La parabole de l’invitation aux noces est une prédication du Royaume de Dieu et la révélation du chemin pour y entrer. Le chemin que le Christ lui-même a suivi. C’est suivre le Christ dans le don de lui-même et comme le surfeur prendre la vague que décrit si bien Saint Paul dans l’épitre aux Philippiens: « Le Christ Jésus, ayant la condition de Dieu, ne retint pas jalousement le rang qui l’égalait à Dieu. Mais il s’est anéanti, prenant la condition de serviteur, devenant semblable aux hommes. Reconnu homme à son aspect, il s’est abaissé, devenant obéissant jusqu’à la mort, et la mort de la croix.
C’est pourquoi Dieu l’a exalté : il l’a doté du Nom qui est au-dessus de tout nom » Le Royaume est donc un mouvement en nous qui est lumière et qui cherche la lumière. Ce dynamisme du Royaume qui grandit en nous est à accompagner. Il est en attente de notre consentement et de notre collaboration. Il nous espère au dedans de nous pour nous emmener au-delà de nous-même. Double mouvement: mouvement de plongée en soi mais aussi dynamisme de l’ouverture, de la sortie de soi. En fait un exode permanent allant du « je » enfermé sur lui-même vers sa libération dans le don de soi, et précisément ainsi vers la découverte de soi-même, plus encore vers la découverte de Dieu. Pour avoir accès à cette intériorité authentique, il faut plonger en soi; non pas seulement par un repli introspectif sur soi mais dans un mouvement de l’esprit, infiniment plus proche de la compassion que de l’introversion.

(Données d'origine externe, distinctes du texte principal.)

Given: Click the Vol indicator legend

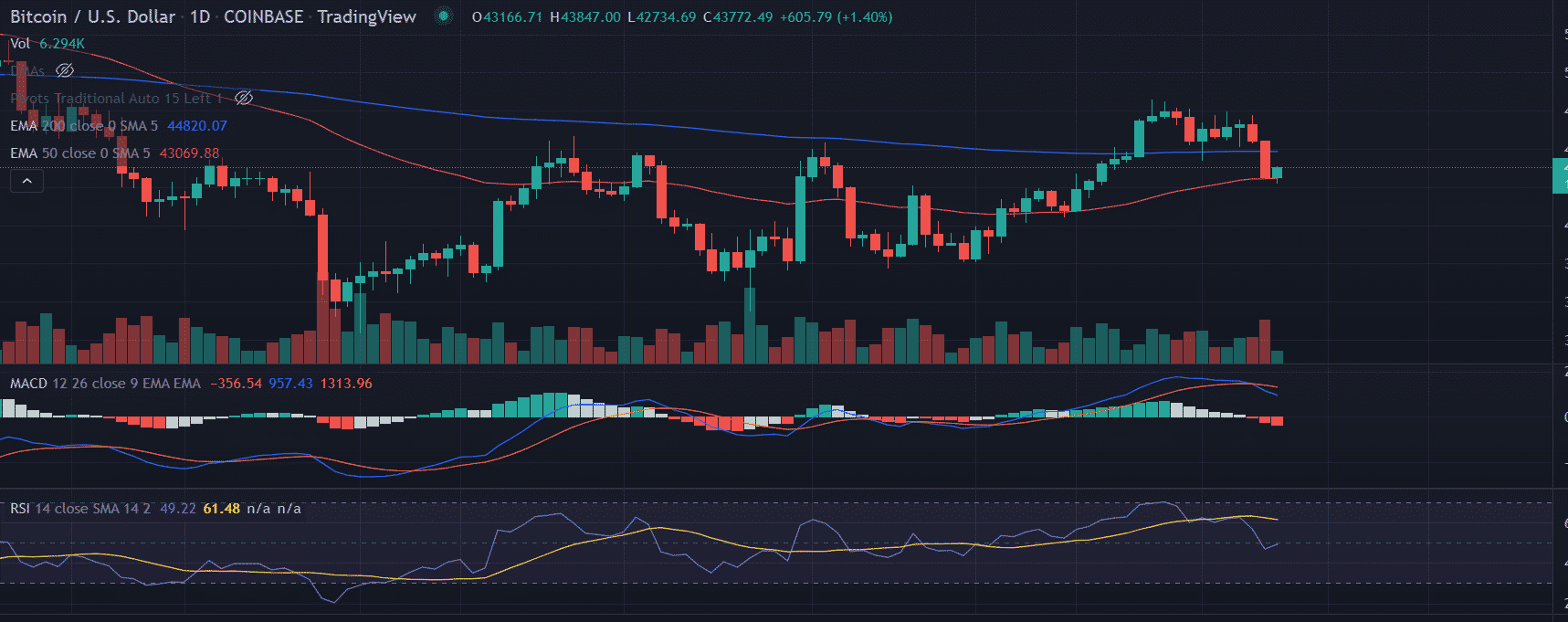Looking at the screenshot, I should tap(20, 44).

Loin d’être un repli sur soi, l’intériorité est une attitude de non distance vis-à-vis des êtres et de soi-même, par la vertu d’une ouverture totale du cœur. L’abaissement dont parle Jésus est devenu depuis le Christ une source où puiser des forces de libération et de guérison. Depuis le Christ, s’est opérée la révolution de l’amour. Même si ce monde se débat encore contre des forces de mort, la victoire du Ressuscité est inaliénable. La source de l’espérance chrétienne tient en un mot, Résurrection. Depuis le Christ, le mot résurrection résonne dans notre monde comme la source de l’espérance. Un des axes fondamentaux du christianisme, c’est, comme dit Saint Paul, « espérer contre toute espérance ».

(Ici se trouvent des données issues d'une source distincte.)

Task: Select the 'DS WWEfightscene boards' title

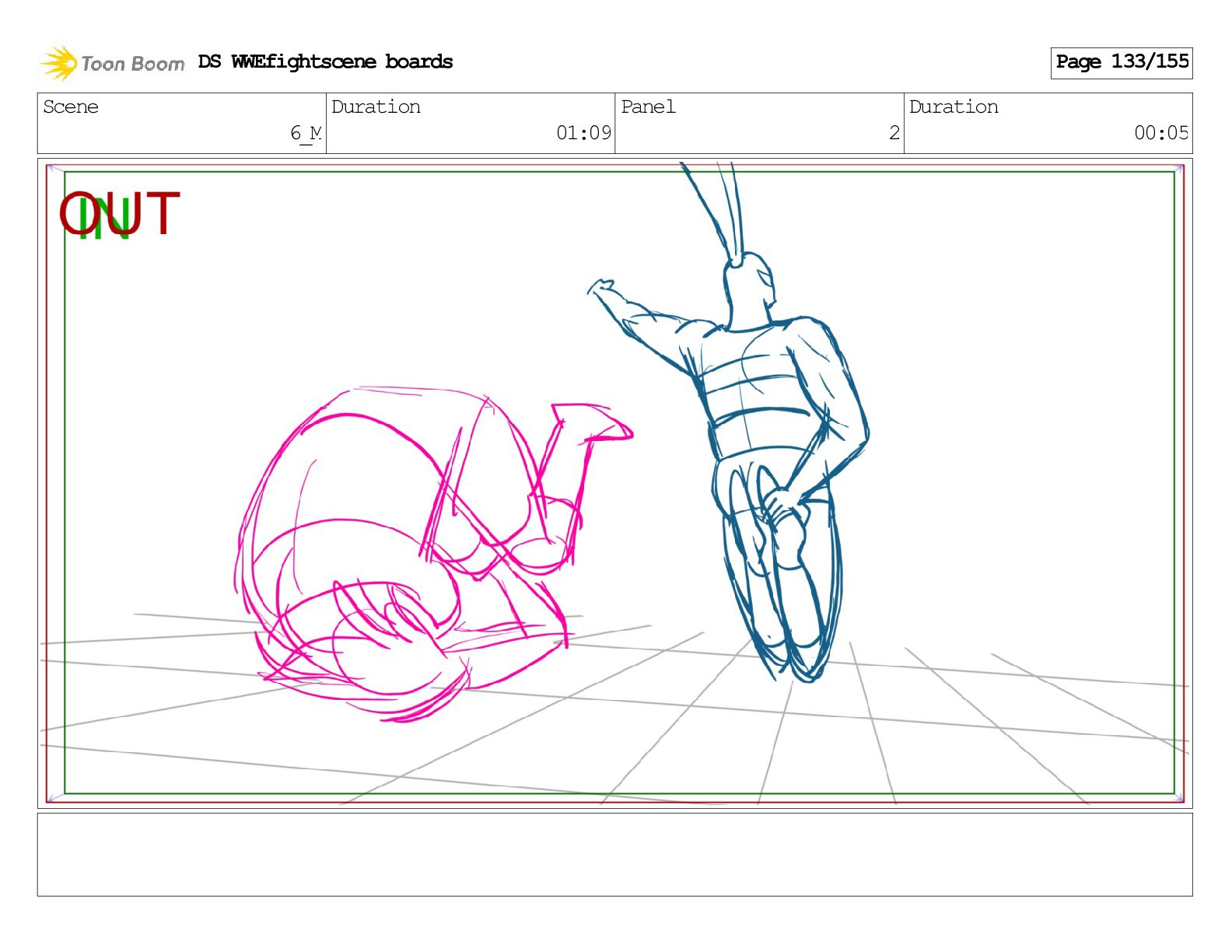Action: point(325,62)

Cette expression, un peu mystérieuse, dit deux choses : l’échec ne nous coupe pas de l’espérance et le chemin est aussi important que le dénouement, même si le happy-end réjouit notre cœur. Je me rappelle Bertrand que nous avons reçu dans une de nos communautés religieuses. Il y est resté quatre mois. A l’époque, je résidais dans cette maison à Cerfroid, dans le sud de l’Aisne. Dans ce partage de vie à nos côtés, j’ai pu initier mes premiers balbutiements dans le mystère de l’alcool. Mais j’avoue n’avoir pas, à l’époque, compris grand-chose à son combat.
Maintenant, j’y vois plus clair grâce aux nombreuses confidences et grâce aussi à un travail de fond sur ces questions de dépendances. Sur les quatre mois passés chez nous, Bertrand est resté trois mois, abstinent. A Noël, son épouse, ses enfants sont venus le voir. Tout était parfait dans des relations chaleureuses où le problème de l’alcool semblait s’être évanoui. On le devinait cependant, comme tapi en lui, prêt à bondir et à briser le fragile équilibre. Ce bonheur était une vraie surprise, un cadeau inespéré. L’étonnement devant une telle harmonie si inattendue disait beaucoup des souffrances passées. Mais cela n’a pas duré. En l’espace de quelques semaines, tout a volé en éclats.
Bertrand est redevenu l’alcoolique qu’il n’avait jamais cessé d’être. Sa santé s’est alors très vite dégradée. Dans sa vie, il avait déjà vécu sept cures de désintoxication et il ne semblait plus croire à leur efficacité. Dans la dégradation physique où il était, c’était cependant une nécessité vitale. Je l’ai emmené à Bucy-le-Long près de Soissons, un centre utilisant une méthode de psychologie comportementaliste inspirée des A.A et des N.A. J’avais le sentiment que c’était sa dernière chance. Après avoir rencontré un psychothérapeute du centre, Bertrand a fait un choix radical. Il a choisi de ne pas rester. J’étais profondément troublé.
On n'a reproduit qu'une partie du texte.